Before we got to the road, Chicky said, “Look,” and swung his arm to keep us back, liking the drama of it.

At the very end of the road, the place where we had removed the No Parking sign and the iron pipe, there was a car, but so deep in the trees we could not see the color or the make.

I put my finger to my lips—no talking—and took the lead, duck-walking to the edge of the pond, where the little trail encircled it. The others followed, keeping low and still watching the car, trying to make it out. Closer, we could see it was small and compact.

“It's the Studebaker,” Chicky said, whispering fiercely.

Walter knelt and slid the bolt of his rifle. “Let's kill him.”

“Yeah,” Chicky said. He too knelt and fumbled with his gun.

“Wait a minute,” I said. I could not think of any way of stopping them, nor could I put my worry into words. We had bullets, we had our guns, only mine was not loaded: the other guns were cocked. In the darkness of Doleful Pond, having achieved our objective, there was nothing to stop us. We had made a trap for the man by removing the sign and the barrier, and our work was even more effective than we had planned, for the car was almost hidden in the narrow gullet of the road.

“We'll surround him,” Chicky said. “We'll just gang up and shoot from all sides. He won't have a chance.”

I felt sickening panic and wanted to vomit. Until that moment it had been unreal, just a game of pursuit, Indian tracking, and I had enjoyed it. But we had succeeded too well and now I dreaded that we would have to go through with it. I saw in this reckless act the end of my useful life.

“Maybe he's not inside.”

The car was dark. I hoped it was empty.

“My mother's going to kill me if I'm late,” I said.

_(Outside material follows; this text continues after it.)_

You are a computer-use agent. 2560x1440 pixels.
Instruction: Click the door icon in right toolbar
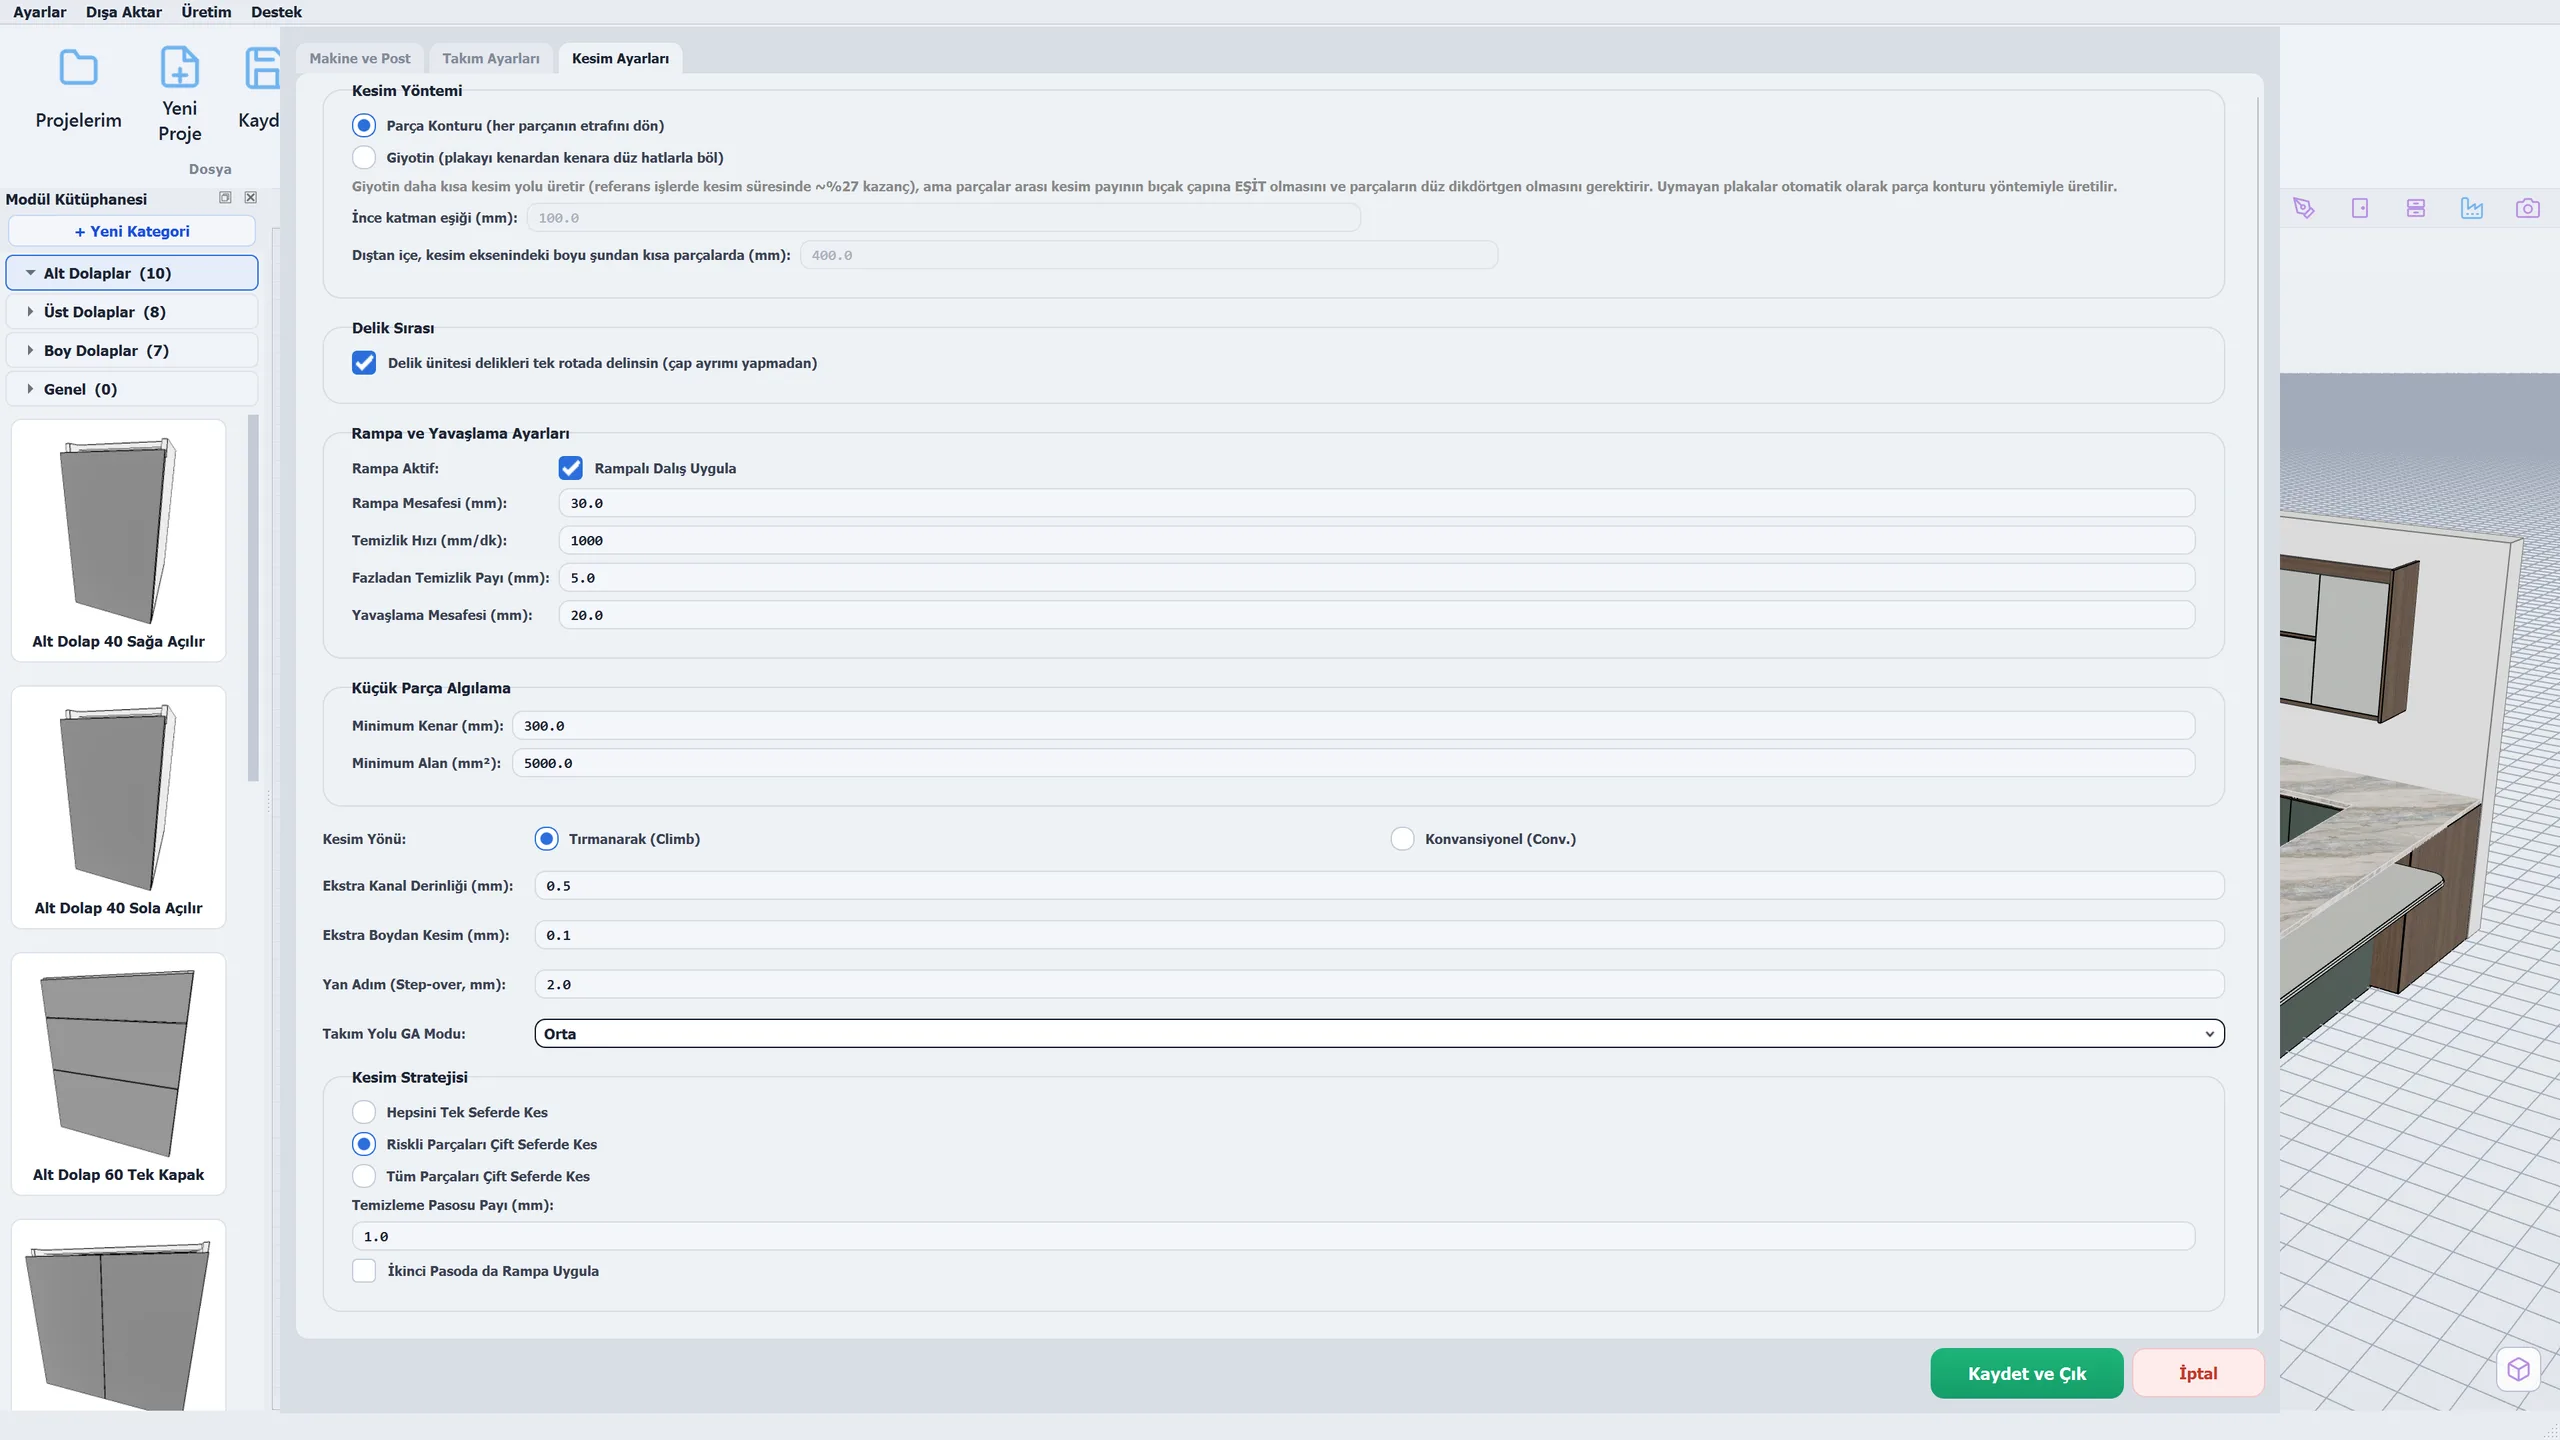(x=2360, y=208)
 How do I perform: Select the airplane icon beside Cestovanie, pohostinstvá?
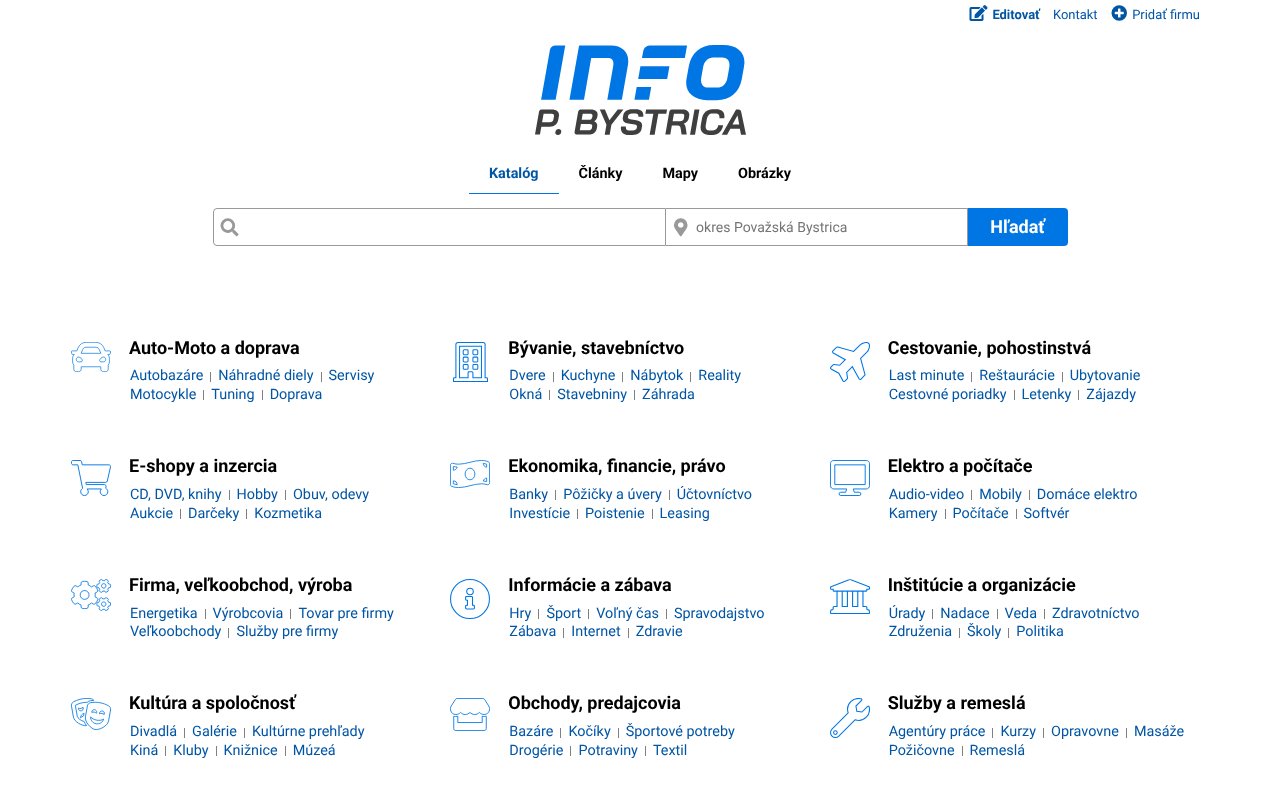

“Andy's chickening out.” Chicky's vicious gloating made him sound psycho.

I was afraid. I thought: If I do this, my life is over. I also thought: I cannot chicken out, I can't retreat.

“We should call the cops.”

“They won't do anything,” Walter said.

“Just take our guns away!” Chicky said.

The car moved, not visibly but we heard it, the distinct sound of a spring, the squeak of metal under the chassis, as though it was settling slightly into the road, for there was another accompanying sound, the crunch of cinders in the wheel track from the tires. A weight had shifted in the car.

That sound stiffened us and made us listen. The next sound was louder, not from the springs but the crank-creak of a door handle, and with it a light came on inside the car, the overhead bulb.

We saw the man's face briefly as he turned to get out of the car and, as he left the door open, the light stayed on. Another shape barely bulked in the front seat—it could have been a bundle, or a big dog, or a boy's head. There came a spattering sound, like gravel on glass.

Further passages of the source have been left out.